Pour Patrice Rouillard, cette main d’œuvre disponible et volontaire est une aubaine face aux difficultés de recrutement. Et l’A.M.I leur permettait cela. "C’est l’association qui, depuis le départ, s’occupe de tout l’administratif concernant les migrants, des déplacements, ils leur apprennent le français, et eux ils sont heureux de venir travailler ici. Tous les ans ils demandent de revenir, mais on n’est jamais sûr, la preuve. Et moi ce qui me dérange le plus c’est qu’on fait un haro sur la sécurité à Nantes, mais ce ne sont pas ce qui travaillent. Or, là ce sont 1 400 personnes qui vont se retrouver sans rien du jour au lendemain..."

Actuellement, une cinquantaine de migrants de l’association sont sous contrat de travail, ils vont être dirigés vers le CCAS de Nantes.

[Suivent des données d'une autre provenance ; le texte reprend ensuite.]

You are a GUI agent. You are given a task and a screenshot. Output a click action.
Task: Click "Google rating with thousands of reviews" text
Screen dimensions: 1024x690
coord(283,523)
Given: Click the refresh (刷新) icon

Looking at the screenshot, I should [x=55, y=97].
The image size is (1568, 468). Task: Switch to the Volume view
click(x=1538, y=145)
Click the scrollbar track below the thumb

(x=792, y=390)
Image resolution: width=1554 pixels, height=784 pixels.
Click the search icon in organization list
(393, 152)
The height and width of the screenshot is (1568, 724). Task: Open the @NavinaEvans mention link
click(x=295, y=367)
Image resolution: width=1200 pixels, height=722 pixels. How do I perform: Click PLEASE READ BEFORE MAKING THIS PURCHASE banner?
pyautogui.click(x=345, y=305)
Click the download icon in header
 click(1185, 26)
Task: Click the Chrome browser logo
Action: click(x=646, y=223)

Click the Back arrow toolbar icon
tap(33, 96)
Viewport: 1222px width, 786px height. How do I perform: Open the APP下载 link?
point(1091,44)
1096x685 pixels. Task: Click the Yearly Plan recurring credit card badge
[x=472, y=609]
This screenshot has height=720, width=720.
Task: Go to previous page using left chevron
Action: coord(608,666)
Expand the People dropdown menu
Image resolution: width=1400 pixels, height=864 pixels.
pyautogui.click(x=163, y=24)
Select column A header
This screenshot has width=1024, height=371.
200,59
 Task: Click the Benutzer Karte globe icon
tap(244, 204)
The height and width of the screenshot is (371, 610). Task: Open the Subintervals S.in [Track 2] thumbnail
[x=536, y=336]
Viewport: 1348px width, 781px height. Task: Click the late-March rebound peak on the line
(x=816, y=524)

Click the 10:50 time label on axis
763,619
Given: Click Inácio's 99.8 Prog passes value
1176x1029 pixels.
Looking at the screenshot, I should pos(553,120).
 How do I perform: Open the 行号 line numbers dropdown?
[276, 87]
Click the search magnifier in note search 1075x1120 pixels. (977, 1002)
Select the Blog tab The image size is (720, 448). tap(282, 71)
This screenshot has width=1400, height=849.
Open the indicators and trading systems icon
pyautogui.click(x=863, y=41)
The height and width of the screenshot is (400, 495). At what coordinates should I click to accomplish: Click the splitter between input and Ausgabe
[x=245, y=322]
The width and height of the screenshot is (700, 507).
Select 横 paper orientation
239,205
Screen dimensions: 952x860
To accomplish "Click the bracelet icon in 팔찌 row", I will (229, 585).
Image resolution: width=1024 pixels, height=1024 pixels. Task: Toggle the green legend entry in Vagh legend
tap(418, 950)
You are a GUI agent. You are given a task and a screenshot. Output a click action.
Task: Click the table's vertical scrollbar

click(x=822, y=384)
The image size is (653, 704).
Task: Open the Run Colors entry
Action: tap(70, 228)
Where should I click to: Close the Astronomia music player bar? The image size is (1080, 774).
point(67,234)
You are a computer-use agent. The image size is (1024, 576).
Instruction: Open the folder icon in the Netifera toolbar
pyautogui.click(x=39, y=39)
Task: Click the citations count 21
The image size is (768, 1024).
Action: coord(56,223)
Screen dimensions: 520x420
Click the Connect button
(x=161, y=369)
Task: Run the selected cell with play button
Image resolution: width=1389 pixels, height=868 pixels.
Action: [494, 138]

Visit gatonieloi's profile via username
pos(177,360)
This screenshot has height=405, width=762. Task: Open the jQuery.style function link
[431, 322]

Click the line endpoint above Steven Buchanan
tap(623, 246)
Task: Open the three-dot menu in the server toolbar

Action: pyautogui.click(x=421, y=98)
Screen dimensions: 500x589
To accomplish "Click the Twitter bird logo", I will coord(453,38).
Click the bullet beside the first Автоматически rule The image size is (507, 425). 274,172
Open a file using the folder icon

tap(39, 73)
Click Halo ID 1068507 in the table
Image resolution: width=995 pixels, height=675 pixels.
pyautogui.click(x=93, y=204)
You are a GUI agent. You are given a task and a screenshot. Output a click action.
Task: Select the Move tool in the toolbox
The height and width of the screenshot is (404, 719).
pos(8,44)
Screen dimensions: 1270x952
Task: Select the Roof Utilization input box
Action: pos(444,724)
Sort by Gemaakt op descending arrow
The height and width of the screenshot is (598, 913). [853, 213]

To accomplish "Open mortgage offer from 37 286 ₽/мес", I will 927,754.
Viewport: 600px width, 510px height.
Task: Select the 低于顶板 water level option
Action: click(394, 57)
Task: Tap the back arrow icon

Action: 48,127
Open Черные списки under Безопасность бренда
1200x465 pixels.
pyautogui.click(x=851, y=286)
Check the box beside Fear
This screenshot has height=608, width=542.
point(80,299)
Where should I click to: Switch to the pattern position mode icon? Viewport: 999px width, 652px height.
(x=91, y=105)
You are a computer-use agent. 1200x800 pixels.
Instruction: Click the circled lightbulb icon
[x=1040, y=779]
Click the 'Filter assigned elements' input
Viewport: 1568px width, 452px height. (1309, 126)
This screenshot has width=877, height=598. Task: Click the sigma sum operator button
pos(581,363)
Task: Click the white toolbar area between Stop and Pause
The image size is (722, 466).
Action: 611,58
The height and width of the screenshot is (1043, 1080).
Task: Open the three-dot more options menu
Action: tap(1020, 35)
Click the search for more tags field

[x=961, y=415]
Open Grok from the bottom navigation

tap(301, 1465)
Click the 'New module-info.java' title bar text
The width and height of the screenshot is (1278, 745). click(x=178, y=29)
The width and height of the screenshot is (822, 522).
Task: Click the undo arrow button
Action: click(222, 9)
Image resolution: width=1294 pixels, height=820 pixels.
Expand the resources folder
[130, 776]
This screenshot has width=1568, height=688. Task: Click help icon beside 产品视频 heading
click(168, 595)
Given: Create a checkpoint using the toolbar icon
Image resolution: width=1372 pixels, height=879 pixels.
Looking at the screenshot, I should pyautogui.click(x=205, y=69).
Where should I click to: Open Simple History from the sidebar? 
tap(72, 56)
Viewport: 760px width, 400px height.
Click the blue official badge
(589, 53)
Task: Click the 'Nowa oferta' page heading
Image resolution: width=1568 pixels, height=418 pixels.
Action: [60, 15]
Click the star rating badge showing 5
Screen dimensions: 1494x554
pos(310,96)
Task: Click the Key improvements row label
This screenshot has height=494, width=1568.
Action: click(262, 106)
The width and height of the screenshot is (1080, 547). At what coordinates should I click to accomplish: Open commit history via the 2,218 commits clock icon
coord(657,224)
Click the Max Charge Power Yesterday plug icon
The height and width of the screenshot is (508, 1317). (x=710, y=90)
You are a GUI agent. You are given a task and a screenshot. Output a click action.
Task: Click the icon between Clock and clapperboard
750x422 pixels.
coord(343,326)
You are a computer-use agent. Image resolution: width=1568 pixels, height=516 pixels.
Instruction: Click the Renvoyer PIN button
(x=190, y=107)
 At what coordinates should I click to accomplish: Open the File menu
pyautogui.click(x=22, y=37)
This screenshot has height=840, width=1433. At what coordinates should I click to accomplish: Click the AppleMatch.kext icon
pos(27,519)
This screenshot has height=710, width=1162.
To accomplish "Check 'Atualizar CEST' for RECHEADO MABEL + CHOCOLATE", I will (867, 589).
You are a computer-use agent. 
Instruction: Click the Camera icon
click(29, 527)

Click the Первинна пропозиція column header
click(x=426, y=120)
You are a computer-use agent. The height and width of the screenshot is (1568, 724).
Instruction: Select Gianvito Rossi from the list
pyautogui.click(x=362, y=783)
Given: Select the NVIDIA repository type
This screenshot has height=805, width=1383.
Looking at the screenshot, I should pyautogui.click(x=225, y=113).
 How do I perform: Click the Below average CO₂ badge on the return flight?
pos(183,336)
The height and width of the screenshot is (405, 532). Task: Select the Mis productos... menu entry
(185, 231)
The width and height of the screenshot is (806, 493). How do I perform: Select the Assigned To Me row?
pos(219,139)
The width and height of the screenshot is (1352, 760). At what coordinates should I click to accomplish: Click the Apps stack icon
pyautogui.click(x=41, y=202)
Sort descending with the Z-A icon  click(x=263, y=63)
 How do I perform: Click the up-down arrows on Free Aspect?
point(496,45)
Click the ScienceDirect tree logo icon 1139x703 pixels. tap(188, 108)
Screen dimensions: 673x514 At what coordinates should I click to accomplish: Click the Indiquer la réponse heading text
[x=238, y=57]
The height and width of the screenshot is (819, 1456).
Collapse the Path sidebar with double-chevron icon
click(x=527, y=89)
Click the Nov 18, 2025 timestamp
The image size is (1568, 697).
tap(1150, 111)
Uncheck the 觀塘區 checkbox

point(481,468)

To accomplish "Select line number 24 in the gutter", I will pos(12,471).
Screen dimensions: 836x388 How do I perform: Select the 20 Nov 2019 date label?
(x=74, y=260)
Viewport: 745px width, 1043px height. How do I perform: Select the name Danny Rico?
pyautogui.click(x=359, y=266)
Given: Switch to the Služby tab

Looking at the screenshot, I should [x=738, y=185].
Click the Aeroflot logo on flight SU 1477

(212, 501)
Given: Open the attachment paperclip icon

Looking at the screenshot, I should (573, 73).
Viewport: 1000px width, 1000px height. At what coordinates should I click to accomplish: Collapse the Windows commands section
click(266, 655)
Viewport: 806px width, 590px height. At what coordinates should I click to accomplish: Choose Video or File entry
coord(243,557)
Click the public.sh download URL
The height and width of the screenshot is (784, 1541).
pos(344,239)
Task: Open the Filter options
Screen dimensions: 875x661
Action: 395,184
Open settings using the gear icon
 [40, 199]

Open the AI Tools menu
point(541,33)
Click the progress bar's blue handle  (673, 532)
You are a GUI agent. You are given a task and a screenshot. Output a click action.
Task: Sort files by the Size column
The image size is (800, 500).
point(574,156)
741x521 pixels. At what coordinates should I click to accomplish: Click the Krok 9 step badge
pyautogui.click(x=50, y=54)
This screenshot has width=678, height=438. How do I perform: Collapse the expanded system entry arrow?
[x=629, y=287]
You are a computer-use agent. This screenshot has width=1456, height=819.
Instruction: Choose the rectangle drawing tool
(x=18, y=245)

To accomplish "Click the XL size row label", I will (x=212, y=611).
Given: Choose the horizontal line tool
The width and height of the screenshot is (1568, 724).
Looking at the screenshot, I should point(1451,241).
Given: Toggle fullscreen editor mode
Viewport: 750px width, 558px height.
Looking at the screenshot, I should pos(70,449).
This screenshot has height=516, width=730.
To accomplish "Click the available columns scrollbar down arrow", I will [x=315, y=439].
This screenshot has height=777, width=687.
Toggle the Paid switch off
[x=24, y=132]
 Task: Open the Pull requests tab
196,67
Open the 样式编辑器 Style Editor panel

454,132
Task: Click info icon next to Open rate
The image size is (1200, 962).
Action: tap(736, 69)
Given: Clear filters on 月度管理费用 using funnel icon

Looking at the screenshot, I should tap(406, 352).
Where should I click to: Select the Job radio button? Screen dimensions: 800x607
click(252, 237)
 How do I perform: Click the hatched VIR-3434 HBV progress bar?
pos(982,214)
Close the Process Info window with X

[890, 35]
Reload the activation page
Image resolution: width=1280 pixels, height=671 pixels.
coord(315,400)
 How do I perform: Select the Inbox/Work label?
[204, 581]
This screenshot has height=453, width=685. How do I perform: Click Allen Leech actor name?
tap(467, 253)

Patrice Rouillard, producteur de fraises à La Chevrollière
Crédit : Emilie Plantard

Un sentiment de gâchis

De son côté, la présidente de l’AMI a fait le maximum pour sauver son association. Elle a été reçue par un élu de la mairie de Nantes mais n’a pas reçu le soutient escompté. L’équipe de 7 salariés s’apprête à quitter les locaux de l’asso ce mercredi soir et à laisser les jeunes migrants à leur sort. Emilie Plantard a joint Catherine Libault, présidente de l’AMI, et elle regrette de devoir les abandonner : "Pour ceux qui travaillent c’est le désarroi total, parce qu’ils disent qui va s’occuper de nous ? Tous ceux qui avaient un CDD et qui avaient des difficultés on les aidait à s’actualiser. Quand on l’a dit c’était comme s’il y avait un anesthésiant dans la salle, ils étaient sous le choc. C’est un véritable gâchis, on répondait à un besoin, mais c’est un gâchis voulu."

L’association avait ouvert 800 dossiers pour accompagner des demandeurs d’asile en 2022. Pour tous les migrants en situation régulière qui étaient accompagnés vers le travail par l’association, la mairie de Nantes les invite à contacter le Centre Communal d'Action Sociale.